I don't know what exactly is causing this crash, but I can tell you what DestroyScout does.

It's related to creating dynamic methods. The class DynamicResolver needs to clean up related unmanaged memory, which is not tracked by GC. But it cannot be cleaned up until there are definitely no references to the method anymore.

However, because malicious (or outright weird) code can use a long WeakReference which can survive a GC, and therefore resurrect the reference to the dynamic method after its finalizer has run. Hence DestroyScout comes along with its strange GC.ReRegisterForFinalize code in order to ensure that it's the last reference to be destroyed.

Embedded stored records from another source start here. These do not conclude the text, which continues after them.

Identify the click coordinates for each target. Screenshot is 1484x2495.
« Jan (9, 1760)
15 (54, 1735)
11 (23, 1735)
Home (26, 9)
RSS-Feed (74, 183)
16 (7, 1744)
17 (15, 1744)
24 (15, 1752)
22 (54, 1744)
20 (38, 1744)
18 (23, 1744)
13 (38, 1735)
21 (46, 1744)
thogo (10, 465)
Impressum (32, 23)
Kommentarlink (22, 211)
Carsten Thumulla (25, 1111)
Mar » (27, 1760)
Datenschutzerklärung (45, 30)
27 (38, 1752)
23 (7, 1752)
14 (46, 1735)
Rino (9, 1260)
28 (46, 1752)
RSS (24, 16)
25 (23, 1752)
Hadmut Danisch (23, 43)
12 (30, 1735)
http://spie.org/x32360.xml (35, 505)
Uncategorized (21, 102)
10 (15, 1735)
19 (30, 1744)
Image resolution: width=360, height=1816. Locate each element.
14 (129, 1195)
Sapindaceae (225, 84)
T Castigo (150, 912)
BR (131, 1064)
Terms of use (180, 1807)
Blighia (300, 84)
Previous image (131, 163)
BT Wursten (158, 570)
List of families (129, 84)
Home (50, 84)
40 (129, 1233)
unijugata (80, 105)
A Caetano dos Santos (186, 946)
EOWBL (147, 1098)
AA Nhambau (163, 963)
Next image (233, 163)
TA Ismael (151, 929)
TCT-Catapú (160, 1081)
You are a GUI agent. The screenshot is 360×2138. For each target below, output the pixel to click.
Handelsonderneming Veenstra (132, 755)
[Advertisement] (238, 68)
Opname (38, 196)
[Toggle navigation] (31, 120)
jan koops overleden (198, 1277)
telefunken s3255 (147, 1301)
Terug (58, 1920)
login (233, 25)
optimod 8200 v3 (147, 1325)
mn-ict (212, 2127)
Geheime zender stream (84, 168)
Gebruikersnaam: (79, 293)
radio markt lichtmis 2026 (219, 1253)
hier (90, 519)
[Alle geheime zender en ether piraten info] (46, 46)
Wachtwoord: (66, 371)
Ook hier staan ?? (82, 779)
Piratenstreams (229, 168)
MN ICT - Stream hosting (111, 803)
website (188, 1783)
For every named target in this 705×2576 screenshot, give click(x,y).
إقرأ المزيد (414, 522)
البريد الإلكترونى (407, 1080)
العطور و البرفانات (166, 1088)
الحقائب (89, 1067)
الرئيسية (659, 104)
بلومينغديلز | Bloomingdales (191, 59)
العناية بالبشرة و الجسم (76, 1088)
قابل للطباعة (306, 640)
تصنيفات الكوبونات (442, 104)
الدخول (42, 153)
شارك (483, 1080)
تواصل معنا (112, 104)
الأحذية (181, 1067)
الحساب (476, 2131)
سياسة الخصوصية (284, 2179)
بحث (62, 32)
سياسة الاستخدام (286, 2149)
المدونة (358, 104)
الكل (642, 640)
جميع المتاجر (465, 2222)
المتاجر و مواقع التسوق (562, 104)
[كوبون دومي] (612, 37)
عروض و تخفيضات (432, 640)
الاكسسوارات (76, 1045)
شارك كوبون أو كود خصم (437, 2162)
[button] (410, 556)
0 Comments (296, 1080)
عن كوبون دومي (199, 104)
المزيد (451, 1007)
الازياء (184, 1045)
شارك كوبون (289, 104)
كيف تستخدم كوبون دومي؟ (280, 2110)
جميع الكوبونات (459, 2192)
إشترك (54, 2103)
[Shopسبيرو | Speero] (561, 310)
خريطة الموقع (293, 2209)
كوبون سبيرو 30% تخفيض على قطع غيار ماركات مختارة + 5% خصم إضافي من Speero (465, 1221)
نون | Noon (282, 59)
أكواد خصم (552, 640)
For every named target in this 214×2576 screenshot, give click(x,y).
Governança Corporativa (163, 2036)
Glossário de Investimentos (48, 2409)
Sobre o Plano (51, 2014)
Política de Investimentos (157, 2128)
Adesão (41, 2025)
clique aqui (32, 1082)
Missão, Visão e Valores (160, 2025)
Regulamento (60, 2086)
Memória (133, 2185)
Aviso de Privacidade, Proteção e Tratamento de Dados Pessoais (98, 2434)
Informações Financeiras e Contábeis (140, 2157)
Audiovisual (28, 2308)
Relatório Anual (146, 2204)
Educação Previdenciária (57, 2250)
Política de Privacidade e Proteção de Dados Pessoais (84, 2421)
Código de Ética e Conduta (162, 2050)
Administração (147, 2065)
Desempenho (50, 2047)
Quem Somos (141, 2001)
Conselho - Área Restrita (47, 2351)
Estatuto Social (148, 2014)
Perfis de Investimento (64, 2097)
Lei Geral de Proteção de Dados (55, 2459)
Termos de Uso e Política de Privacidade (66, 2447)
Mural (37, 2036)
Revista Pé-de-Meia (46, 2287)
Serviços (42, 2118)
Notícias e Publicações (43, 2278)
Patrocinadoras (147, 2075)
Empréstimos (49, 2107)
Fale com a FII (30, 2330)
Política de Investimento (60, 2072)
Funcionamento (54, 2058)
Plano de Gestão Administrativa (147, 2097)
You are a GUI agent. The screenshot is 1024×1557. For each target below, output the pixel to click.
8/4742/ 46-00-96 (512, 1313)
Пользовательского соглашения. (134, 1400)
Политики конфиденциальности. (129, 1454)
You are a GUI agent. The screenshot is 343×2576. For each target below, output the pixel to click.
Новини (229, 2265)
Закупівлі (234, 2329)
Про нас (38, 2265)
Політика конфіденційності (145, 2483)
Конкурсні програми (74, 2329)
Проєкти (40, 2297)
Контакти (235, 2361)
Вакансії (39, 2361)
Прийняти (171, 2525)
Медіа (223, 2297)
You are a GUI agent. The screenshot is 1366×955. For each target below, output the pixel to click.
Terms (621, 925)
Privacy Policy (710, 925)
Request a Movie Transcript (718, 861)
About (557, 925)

It's explained in a comment in the source code

// We can destroy the unmanaged part of dynamic method only after the managed part is definitely gone and thus
// nobody can call the dynamic method anymore. A call to finalizer alone does not guarantee that the managed 
// part is gone. A malicious code can keep a reference to DynamicMethod in long weak reference that survives finalization,
// or we can be running during shutdown where everything is finalized.
//
// The unmanaged resolver keeps a reference to the managed resolver in long weak handle. If the long weak handle 
// is null, we can be sure that the managed part of the dynamic method is definitely gone and that it is safe to 
// destroy the unmanaged part. (Note that the managed finalizer has to be on the same object that the long weak handle 
// points to in order for this to work.) Unfortunately, we can not perform the above check when out finalizer 
// is called - the long weak handle won't be cleared yet. Instead, we create a helper scout object that will attempt 
// to do the destruction after next GC.

As to your crash, this is happening in internal code, and is causing an ExecutionEngineException. This most likely happens when there is memory corruption, when memory is used in a way it wasn't supposed to be.

Memory corruption can happen for a number of reasons. In order of likelihood:

  • Incorrect use of PInvoke to native Win32 functions (DllImport and asscociated marshalling).
  • Incorrect use of unsafe (including library classes such as Unsafe and Buffer which do the same thing).
  • Multi-threaded race conditions on objects which the Runtime does not expect to be used multi-threaded. This can cause such problems as torn reads and memory-barrier violations.
  • A bug in .NET itself. This can be the easiest to exclude: just upgrade to the latest build.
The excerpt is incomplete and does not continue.